Knockdown armoireSkeleton-and-skin construction is adaptable to a range of styles
Synopsis: Three skins, one skeleton. The author’s armoires in an array of styles all use
a centuries-old cabinet structure originally borrowed from post-and-beam houses. The post-and-beam structure makes a cabinet that is strong and handsome and perfectly accommodates wood movement. If the major joints are pegged instead of glued, the cabinet can also be knocked down for transport or repair. In the photo at right, the skeleton of a country French armoire in knotty alder stands dry-assembled with all its parts and panels leaning against it.
The trouble with most armoires is that if they’re big enough to fit all your clothes—or electronic gear, board games or books—they’re too big to fit through the door. This was brought home to me forcefully on several occasions when I received distress calls from people who, knowing I was a furniture maker, thought I might have a trick for shrinking the armoire they just bought to get it through their doorway. I soon found myself amputating a foot here, prying off a glued-on crown molding there… When I decided to build an armoire myself, I discovered that a fine solution to this doorway dilemma has been around for centuries: the post-and-beam cabinet with pegged mortise-and-tenon joints.
Dutch and German kasts, Spanish trasteros, French armoires and Chinese gui all were large storage cabinets designed around a straightforward post-and-beam structure, a system sturdy enough to have been employed as well to construct the very houses these cabinets resided in. Post-and-beam cabinet construction—vertical posts and horizontal beams connected by large mortise-and-tenon joints—creates a framework that, once secured with drawbore pegs, is very rigid and durable. Yet it can be easily disassembled into small, maneuverable components.

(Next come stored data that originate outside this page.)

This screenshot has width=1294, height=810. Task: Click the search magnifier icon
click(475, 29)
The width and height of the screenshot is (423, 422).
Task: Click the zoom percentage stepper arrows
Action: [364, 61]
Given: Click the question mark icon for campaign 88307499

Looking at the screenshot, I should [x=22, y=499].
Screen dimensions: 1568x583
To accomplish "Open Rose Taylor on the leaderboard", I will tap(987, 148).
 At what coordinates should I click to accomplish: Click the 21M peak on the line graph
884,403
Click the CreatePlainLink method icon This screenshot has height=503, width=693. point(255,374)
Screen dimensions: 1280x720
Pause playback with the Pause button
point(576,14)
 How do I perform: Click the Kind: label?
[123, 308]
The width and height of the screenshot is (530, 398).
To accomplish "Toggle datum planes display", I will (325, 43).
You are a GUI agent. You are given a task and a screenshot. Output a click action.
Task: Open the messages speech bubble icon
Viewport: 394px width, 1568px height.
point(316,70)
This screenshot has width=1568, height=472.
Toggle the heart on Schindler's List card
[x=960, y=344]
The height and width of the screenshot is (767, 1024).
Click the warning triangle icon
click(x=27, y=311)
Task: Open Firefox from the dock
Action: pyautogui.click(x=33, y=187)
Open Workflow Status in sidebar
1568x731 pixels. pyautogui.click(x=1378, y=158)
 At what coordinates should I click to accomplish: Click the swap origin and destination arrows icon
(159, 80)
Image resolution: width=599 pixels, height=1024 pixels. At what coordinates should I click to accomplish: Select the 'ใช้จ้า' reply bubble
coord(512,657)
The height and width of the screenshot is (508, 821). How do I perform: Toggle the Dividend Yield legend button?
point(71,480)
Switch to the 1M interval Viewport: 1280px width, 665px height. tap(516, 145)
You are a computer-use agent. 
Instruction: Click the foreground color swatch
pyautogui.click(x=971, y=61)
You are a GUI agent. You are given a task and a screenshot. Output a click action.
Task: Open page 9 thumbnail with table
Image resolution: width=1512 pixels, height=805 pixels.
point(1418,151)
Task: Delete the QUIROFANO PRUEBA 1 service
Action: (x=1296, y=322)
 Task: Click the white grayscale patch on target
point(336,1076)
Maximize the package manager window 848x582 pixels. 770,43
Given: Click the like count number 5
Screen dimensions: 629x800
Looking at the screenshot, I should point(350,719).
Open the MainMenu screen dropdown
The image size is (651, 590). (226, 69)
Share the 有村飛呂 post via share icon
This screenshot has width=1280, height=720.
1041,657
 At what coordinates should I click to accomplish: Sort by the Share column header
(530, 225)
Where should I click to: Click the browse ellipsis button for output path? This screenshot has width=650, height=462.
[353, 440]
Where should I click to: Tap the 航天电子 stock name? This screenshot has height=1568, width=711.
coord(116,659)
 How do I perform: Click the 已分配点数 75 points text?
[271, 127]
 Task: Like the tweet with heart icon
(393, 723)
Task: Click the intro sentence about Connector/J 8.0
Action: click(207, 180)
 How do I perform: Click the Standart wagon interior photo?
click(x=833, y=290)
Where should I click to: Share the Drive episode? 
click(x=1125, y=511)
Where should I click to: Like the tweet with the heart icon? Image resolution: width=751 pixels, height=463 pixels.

I particularly admire the beauty and grand scale of antique French armoires, and I’ve made several of them. But I ‘ve also built armoires in the Southwest style and the Arts-and-Crafts style, and I have found that the post-and-beam structure is adaptable to a range of styles.
Designing a post-and-beam cabinet begins with its primary skeletal structure: four corner
posts connected by wide rails top and bottom. The strength of the cabinet is derived mainly from these members and the joinery that connects them. For maximum stability in my large country French armoire—90 in. high, 57 1/2 in. wide and 24 in. deep—I used posts a beefy 5/8 in. sq. with rails ranging from 4 in. to 8 in. wide. Posts this big can accommodate large mortises without being unduly weakened; rails this wide have room for substantial shoulders along with wide tenons. On the widest rails, I used two tenons and left a bridge between them because a single large mortise would eliminate too much material and compromise the strength of the post.
After the basic skeleton is designed, I subdivide the cabinet sides and back using rails and muntins. The subdivision creates smaller, more manageable panel sizes, has a strong visual effect and contributes to the overall strength of the cabinet.
Embellishing the framework is the final step in the design process. Because the primary skeletal structure doesn’t differ much from piece to piece, it is largely the details that distinguish one post-and-beam cabinet from another. These can include decorative panels, doors, crown and other moldings, turnings and carvings.
Layout is the linchpin
Laying out the joinery on the posts is the most complex and critical aspect of building a post-and-beam cabinet, because it is here that all of the components come together. On just one post there will be as many as eight mortises, 14 peg holes, two panel grooves, two notches for the top and bottom, and a dozen or more half-round notches for shelf supports. To make sense of this blizzard of joinery, I use a different colored pencil for each operation-one for mortises, another for peg holes and so on. I lay out the joinery in this order:
- mortises for the rails
- notches for the cabinet top and cabinet bottom
- holes for the pegs
- rounded notches for adjustable shelf supports
- grooves for the panels
And then I set about machining all the joinery, following the same sequence.